***** Raw records
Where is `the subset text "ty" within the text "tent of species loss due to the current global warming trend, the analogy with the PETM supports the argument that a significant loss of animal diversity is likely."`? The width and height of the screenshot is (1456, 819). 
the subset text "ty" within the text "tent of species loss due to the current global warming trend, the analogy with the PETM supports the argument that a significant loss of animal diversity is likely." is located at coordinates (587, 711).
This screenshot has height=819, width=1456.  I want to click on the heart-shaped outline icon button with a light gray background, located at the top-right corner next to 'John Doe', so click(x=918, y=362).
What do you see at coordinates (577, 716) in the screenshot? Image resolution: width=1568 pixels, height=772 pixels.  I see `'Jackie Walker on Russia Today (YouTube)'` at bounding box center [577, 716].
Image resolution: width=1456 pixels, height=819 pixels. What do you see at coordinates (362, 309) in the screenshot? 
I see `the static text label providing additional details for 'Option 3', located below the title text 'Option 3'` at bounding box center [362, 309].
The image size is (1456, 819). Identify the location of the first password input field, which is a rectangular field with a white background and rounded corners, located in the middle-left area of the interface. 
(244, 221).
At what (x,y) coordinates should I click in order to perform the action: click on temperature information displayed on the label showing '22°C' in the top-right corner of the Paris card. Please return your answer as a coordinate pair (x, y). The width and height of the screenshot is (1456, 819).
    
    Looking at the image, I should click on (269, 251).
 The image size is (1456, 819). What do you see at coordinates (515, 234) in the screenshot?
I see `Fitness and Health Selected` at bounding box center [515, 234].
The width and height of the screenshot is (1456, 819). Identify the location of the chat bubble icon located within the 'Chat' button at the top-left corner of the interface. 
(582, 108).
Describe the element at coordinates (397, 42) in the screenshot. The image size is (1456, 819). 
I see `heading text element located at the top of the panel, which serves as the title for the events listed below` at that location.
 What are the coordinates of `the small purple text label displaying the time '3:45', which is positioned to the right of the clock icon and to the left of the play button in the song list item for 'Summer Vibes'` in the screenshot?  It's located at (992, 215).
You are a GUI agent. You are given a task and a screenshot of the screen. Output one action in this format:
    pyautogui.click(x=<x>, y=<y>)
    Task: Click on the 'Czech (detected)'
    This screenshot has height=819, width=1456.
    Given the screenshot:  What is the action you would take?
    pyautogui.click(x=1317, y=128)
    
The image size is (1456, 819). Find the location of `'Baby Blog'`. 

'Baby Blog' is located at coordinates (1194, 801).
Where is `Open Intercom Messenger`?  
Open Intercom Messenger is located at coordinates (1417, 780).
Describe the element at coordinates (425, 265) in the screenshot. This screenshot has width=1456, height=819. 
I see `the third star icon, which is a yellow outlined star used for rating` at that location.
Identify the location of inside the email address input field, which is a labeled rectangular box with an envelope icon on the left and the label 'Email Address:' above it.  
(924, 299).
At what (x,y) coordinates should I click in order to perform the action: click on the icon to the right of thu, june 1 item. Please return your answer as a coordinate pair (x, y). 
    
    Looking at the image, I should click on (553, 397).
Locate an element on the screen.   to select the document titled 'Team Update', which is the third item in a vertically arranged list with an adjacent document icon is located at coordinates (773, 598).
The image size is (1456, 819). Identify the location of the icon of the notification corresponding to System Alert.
**********
**Given exercise**
Select every line in the entries above that contains the word "rectangular", treating uppercase and lowercase as different, and copy each of those lines.

**Task result**
The image size is (1456, 819). Identify the location of the first password input field, which is a rectangular field with a white background and rounded corners, located in the middle-left area of the interface. 
Identify the location of inside the email address input field, which is a labeled rectangular box with an envelope icon on the left and the label 'Email Address:' above it.  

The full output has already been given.